Element and text position data:
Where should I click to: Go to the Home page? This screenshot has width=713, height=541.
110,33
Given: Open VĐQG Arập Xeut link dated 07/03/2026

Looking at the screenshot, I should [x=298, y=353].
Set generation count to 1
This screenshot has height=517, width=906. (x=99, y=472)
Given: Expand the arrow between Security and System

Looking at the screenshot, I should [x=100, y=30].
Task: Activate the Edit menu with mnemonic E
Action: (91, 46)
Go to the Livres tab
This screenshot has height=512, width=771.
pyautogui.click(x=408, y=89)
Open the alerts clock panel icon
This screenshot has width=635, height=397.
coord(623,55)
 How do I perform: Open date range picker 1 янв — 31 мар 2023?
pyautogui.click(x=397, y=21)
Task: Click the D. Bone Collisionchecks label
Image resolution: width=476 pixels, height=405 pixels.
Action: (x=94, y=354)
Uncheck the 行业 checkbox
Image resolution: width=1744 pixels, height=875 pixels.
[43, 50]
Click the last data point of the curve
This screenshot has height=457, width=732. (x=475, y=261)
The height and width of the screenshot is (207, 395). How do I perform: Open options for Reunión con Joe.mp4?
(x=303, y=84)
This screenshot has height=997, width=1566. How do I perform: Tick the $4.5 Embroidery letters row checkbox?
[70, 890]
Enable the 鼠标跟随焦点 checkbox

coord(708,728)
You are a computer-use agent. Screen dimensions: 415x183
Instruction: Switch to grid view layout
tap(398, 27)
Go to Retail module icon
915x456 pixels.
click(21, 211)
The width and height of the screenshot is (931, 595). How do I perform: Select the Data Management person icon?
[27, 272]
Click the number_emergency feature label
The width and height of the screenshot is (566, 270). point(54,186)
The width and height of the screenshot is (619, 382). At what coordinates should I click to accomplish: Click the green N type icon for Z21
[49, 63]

Task objective: Update the listing by replacing each "checkbox" with "check box", and write out all of its lines again with nothing else changed.

Problem solution:
Where should I click to: Go to the Home page? This screenshot has width=713, height=541.
110,33
Given: Open VĐQG Arập Xeut link dated 07/03/2026

Looking at the screenshot, I should [x=298, y=353].
Set generation count to 1
This screenshot has height=517, width=906. (x=99, y=472)
Given: Expand the arrow between Security and System

Looking at the screenshot, I should [x=100, y=30].
Task: Activate the Edit menu with mnemonic E
Action: (91, 46)
Go to the Livres tab
This screenshot has height=512, width=771.
pyautogui.click(x=408, y=89)
Open the alerts clock panel icon
This screenshot has width=635, height=397.
coord(623,55)
 How do I perform: Open date range picker 1 янв — 31 мар 2023?
pyautogui.click(x=397, y=21)
Task: Click the D. Bone Collisionchecks label
Image resolution: width=476 pixels, height=405 pixels.
Action: (x=94, y=354)
Uncheck the 行业 check box
Image resolution: width=1744 pixels, height=875 pixels.
[43, 50]
Click the last data point of the curve
This screenshot has height=457, width=732. (x=475, y=261)
The height and width of the screenshot is (207, 395). How do I perform: Open options for Reunión con Joe.mp4?
(x=303, y=84)
This screenshot has height=997, width=1566. How do I perform: Tick the $4.5 Embroidery letters row check box?
[70, 890]
Enable the 鼠标跟随焦点 check box

coord(708,728)
You are a computer-use agent. Screen dimensions: 415x183
Instruction: Switch to grid view layout
tap(398, 27)
Go to Retail module icon
915x456 pixels.
click(21, 211)
The width and height of the screenshot is (931, 595). How do I perform: Select the Data Management person icon?
[27, 272]
Click the number_emergency feature label
The width and height of the screenshot is (566, 270). point(54,186)
The width and height of the screenshot is (619, 382). At what coordinates should I click to accomplish: Click the green N type icon for Z21
[49, 63]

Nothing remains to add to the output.